A PM_CONTEXT_UNIFIED host-oriented context type
===============================================
Goal: Transparent transition between live and archive mode requests,
or between one archive and another for the same host. The model
of pushing the responsibility of dealing with these issues onto
the user is a significant barrier to entry and makes performance
problem solving a more difficult process with PCP than it could
be. This keeps coming up as something we need to do better.
The user of any PCP client tool should be able to simply request data
for <host> (name), and be able to utilize both live and archived data
seamlessly, without having to deal with the following issues:
- Knowledge of standard paths/locations for PCP archives. A set of
log locations should be scanned that would suit for the requested
host - defaulting to $PCP_LOG_DIR/<host>/ (pmlogger_daily - i.e.
system-wide loggers) and $HOME/.pcp/pmlogger/<host>/ (pmchart -
i.e. user-specific loggers).
- Knowledge of the timestamping scheme being used by the tools that
record data to these locations.
- Ability to deal with logs that are actively growing (IOW pmlogger
is actively writing to the end of the log files).
- Capturing end of archive (PM_ERR_EOL) and transitioning to a
separate, live context without client tool knowledge when data
is being sampled "forward" temporally.
- Conversely, capturing start of archive (either "backward" replay
or a time window is requested which spans the archive start) in a
pmFetch and automatically transitioning to an earlier archive.
- Dealing with archives that "overlap", and ensuring an accurate
representation of the values they contain is seamless presented
via all client tools.
Rationale:
New users expect this; it is unduly difficult to make this work today
(requires pmlogmerge/pmlogextract to do multi-archives, creating new
archives, which can be problematic too - large archive files, ENOSPC,
potentially large amounts of data needs to be scanned, lots of write
activity - opening/closing multiple archives automatically could be
alot cleaner and quicker).

## WHAT IS ASKED
- A) In the PCP context proposal, why does the author want to move away from the model of leaving live-versus-archive and archive-to-archive issues to the user? Answer in one to three sentences.
- B) Please pick up the PCP context proposal after its last sentence and continue writing it.

## DATA SEGMENT

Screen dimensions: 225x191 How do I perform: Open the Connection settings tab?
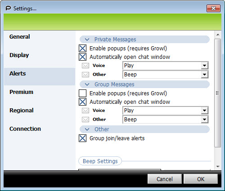pos(25,129)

## ANSWERS FOR THE EXERCISE
- A) Pushing that responsibility onto the user is a significant barrier to entry, and it makes performance problem solving with PCP harder than it needs to be. The author also notes that this keeps coming up as something that needs to be done better.

- B)
Experienced users want this; when exploring an actively-happening perf
problem in a production environment its useful to say "pmstat -S -10m"
-> "run pmstat, from 10 minutes ago, up to now and then keep sampling"
but this is not possible currently, and alot of time is wasted seeking
out the right archive from todays set.
Many tools are much simplified with this concept - in particular, the
pmchart and pmtime default user interfaces become simpler, and remove
the need to have a different personality for the two modes (although
the ability to run in explicit LIVE or ARCHIVE context mode would be
retained for back-compat, it doesn't need to be put in front of new
users -> use of -a/-h could trigger those behaviours).
Issues:
Backwards compatibility - semantics of both existing PM_CONTEXT_HOST
and PM_CONTEXT_ARCHIVE must be preserved, so this mode will require a
new context type (PM_CONTEXT_UNIFIED). Over time, we should plan to
move towards defaulting to this mode.
pmNewContext, pmSetMode are the most obviously affected APIs, and the
__pmContext structure will need to acquire state tracking capabilities
for multiple sub-contexts within a single unified context.
This doesn't explicitly tackle another related issue, namely that once
data has been fetched live (esp. by pmchart) people would like to be
able to automatically scan back to the data they recently had. We can
possibly tackle that via pmimport APIs though? That could even be done
automatically, as part of the semantics of using a unified context - a
new per-user archive could be created like the explicit record mode in
pmchart does now ($HOME/.pcp/pmlogger/) in libpcp? Not sure on that one
but it would be good to solve that problem too.
No doubt, many other issues are lurking. :) Solutions will need to be
found, so the sooner we know about 'em all the better! This is quite a
difficult problem, and a big interface extension - so would probably
trigger a major version bump (PCP 4.0) when it lands I guess.
Ideas, Alternatives:
- mgoodwin has suggested maybe this could be all done through use of
the existing PM_CONTEXT_HOST and allowing options like -S, -T, -A
and so on to trigger automatic PM_CONTEXT_ARCHIVE creation within
libpcp as needed. As above, I tend to disagree (re back-compat),
but if it could be done that would be a more seamless model. My
current thinking is we would introduce a new context type, and an
associated new command line option to many tools (-u <host>) that
would enable this mode (and over time, become default, while also
keeping the existing modes). This gives some opportunity to move
away from -h <host>, which many folks have expressed a disapproval
of (the option "-h" that is), and also gives opportunity for us to
reconsider the host specification syntax (which is also not loved
universally).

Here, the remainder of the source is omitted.